# Start of Source passage

# Proof of Double Power Law of Logarithms

## Formula

$\log_{b^y}{m^x}$ $\,=\,$ $\Big(\dfrac{x}{y}\Big)\log_{b}{m}$

The double power rule of logarithms is a mathematical identity which is used to find the value of logarithm of a quantity by expressing quantity and base quantity of logarithmic term in exponential notation.

### Proof

$p$ and $q$ are two quantities and assume they are expressed in exponential form as $m^{\displaystyle x}$ and $n^{\displaystyle y}$ respectively.

$p \,=\, m^{\displaystyle x}$ and $q \,=\, n^{\displaystyle y}$

The value of logarithm of $p$ to $q$ is written as $\log_{q}{p}$ in mathematics. Actually, $p \,=\, m^{\displaystyle x}$ and $q \,=\, n^{\displaystyle y}$.

Therefore, $\log_{q}{p}$ $\,=\,$ $\log_{n^y}{m^{\displaystyle x}}$

#### Find Log of quantity in exponential form

Take $t \,=\, b^y$ and the logarithmic function can be written as follows.

# End of Source passage
# Start of Entries shown

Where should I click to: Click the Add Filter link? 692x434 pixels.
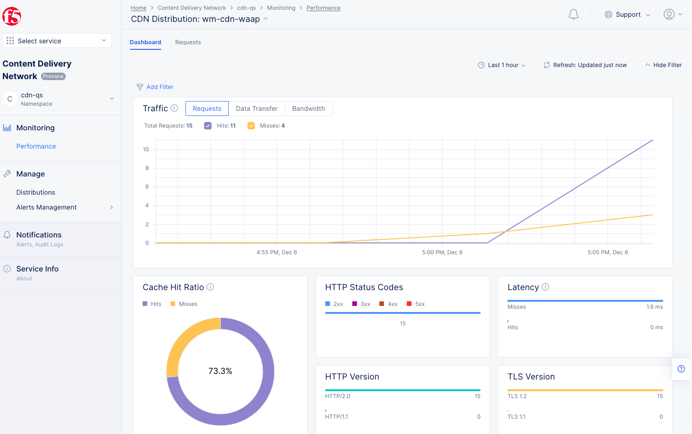tap(160, 87)
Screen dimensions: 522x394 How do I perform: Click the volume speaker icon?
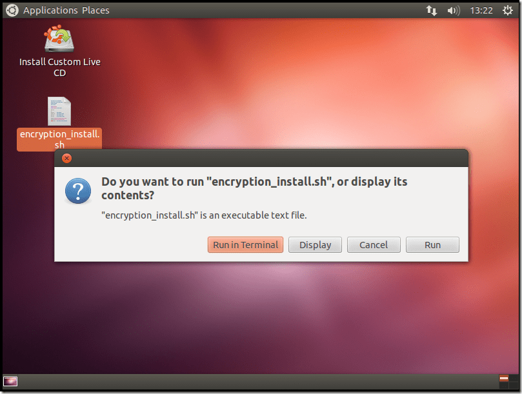pos(453,10)
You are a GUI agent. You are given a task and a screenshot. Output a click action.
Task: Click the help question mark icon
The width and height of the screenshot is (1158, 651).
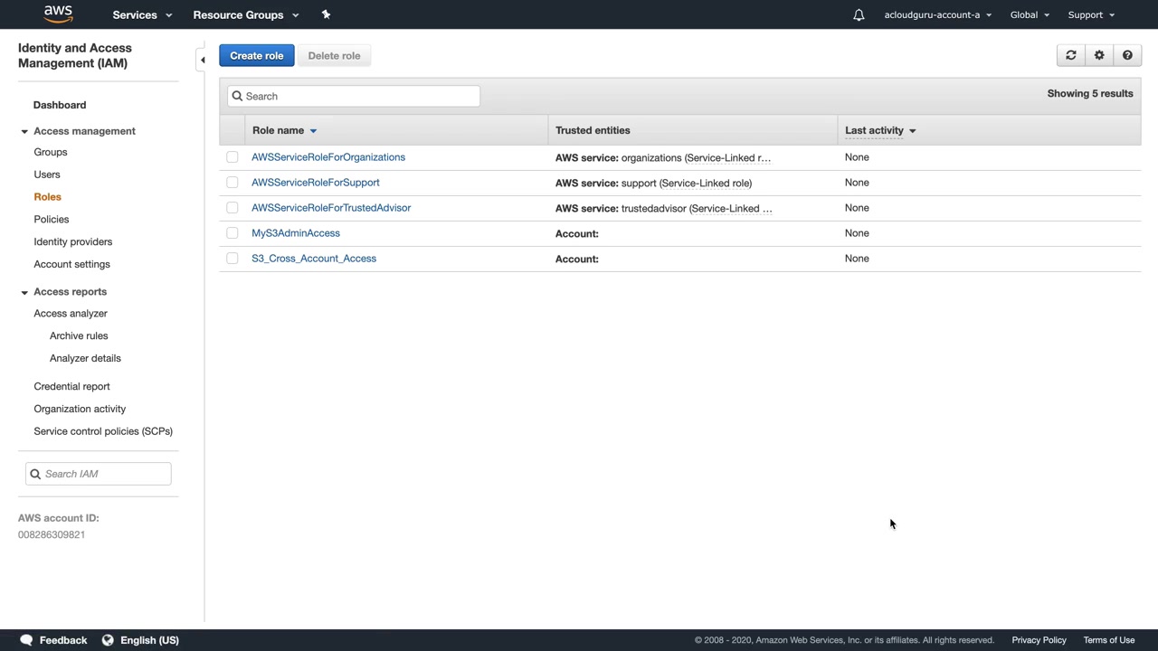(x=1127, y=56)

# End of Entries shown

### Exercises
1. In the logarithm proof, in what exponential form are the quantities p and q assumed to be expressed?
2. Do these statements agree with the logarithm proof? (a) The rule finds a logarithm by writing the quantity and the base in exponential notation. (b) The double power rule is described as a geometric theorem. (c) The proof assumes p and q are written in logarithmic form.
The records stand apart from the logarithm proof.

### Expected responses
1. p is expressed as m^x and q as n^y.

2.
(a) Yes: "by expressing quantity and base quantity of logarithmic term in exponential notation"
(b) No: "a mathematical identity"
(c) No: "assume they are expressed in exponential form"